US ATLAS Computing Integration and Operations

US/Eastern
Description
Notes and other material available in the US ATLAS Integration Program Twiki
    • 13:00 13:15
      Top of the Meeting 15m
      Speakers: Eric Christian Lancon (BNL), Robert William Gardner Jr (University of Chicago (US))
    • 13:15 13:20
      ADC news and issues 5m
      Speakers: Robert Ball (University of Michigan (US)), Wei Yang (SLAC National Accelerator Laboratory (US))

      The OSG BDII is shutting down, and yesterday the ATLAS SAM tests will switch the way in which they test queues.  From the announcement that was sent out by Ryu Sawada:

      "The ATLAS SAM tests are going to change the way they select the queues for the SAM tests. The selection so far was done using BDII information except for HTCONDOR-CEs. Soon it will be done selecting from the queues that are effectively used, i.e. the queues attached to the PandaQueues in AGIS and a new flag ETF_default=1. "
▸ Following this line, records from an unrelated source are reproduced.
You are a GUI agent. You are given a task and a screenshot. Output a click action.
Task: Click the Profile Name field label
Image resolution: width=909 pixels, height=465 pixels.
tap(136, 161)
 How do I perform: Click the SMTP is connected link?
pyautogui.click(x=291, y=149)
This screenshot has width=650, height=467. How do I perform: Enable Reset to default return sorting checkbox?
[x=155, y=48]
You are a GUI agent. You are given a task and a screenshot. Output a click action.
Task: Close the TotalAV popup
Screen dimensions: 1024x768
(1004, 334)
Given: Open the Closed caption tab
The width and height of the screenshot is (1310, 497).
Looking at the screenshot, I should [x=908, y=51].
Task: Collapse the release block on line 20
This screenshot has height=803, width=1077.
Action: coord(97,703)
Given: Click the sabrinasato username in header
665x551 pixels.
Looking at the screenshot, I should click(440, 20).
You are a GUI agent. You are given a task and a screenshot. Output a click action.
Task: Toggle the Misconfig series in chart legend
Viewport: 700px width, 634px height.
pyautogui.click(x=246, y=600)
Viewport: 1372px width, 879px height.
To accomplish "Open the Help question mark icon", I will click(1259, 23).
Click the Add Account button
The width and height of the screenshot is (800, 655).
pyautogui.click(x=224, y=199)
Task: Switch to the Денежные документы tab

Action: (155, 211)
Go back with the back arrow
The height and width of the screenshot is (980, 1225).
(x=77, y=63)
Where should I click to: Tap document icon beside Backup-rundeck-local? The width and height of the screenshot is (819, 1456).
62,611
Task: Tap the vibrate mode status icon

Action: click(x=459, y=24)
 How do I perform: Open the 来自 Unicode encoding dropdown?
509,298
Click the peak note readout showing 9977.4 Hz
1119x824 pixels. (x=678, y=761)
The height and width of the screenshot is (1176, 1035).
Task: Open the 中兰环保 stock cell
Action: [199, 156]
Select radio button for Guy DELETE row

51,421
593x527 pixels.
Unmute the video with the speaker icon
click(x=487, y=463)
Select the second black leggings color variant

      "No negative impact is expected. But please watch SAM results of your site, and if you find any false results, please contact us for the correction by sending a ticket to GGUS."

       

      https://wlcg-mon.cern.ch/dashboard/request.py/siteviewhome

      JSON reporting of space usage is now active for all US sites. 

       

    • 13:20 13:30
      Production 10m
      Speaker: Mark Sosebee (University of Texas at Arlington (US))
    • 13:30 13:35
      Data Management 5m
      Speaker: Armen Vartapetian (University of Texas at Arlington (US))
    • 13:35 13:40
      Data transfers 5m
      Speaker: Hironori Ito (Brookhaven National Laboratory (US))
    • 13:40 13:45
      Networks 5m
      Speaker: Dr Shawn McKee (University of Michigan ATLAS Group)

      perfSONAR v4.0 RC3 is out.   Hoping this is basically the final version for v4.0   If no problems are found a release could happen in a couple weeks.   Will need to get our sites update (auto-updates should run but needs checking)

      Working on new mesh-configuration.   See https://meshconfig-itb.grid.iu.edu/     Will become the production version http://meshconfig.grid.iu.edu soon (next ~week).    Everyone can get an account if interested.  Need to request admin access for specific meshes if needed.

      Lots of reorganization of network service components planned in OSG.  Will remove some ITB instances and rebalance resources (memory/CPU). New monitoring will be Docker based ETF running on CentOS7.3 VM.   https://gitlab.cern.ch/etf/docker/blob/master/README.md   Need updates for all services once perfSONAR v4.0 is released

      Next week is the LHCONE/LHCOPN meeting at BNL.  Hope some of you will be attending.  https://indico.cern.ch/event/581520/

      Analytics on network metrics showing occasional problems in packet loss at various locations.  Need to start opening tickets (after perfSONAR v4).

      Analytics links:  

       http://tiny.cc/PktLossNoUnknown  (Shows 6 months of packet loss by src/dest)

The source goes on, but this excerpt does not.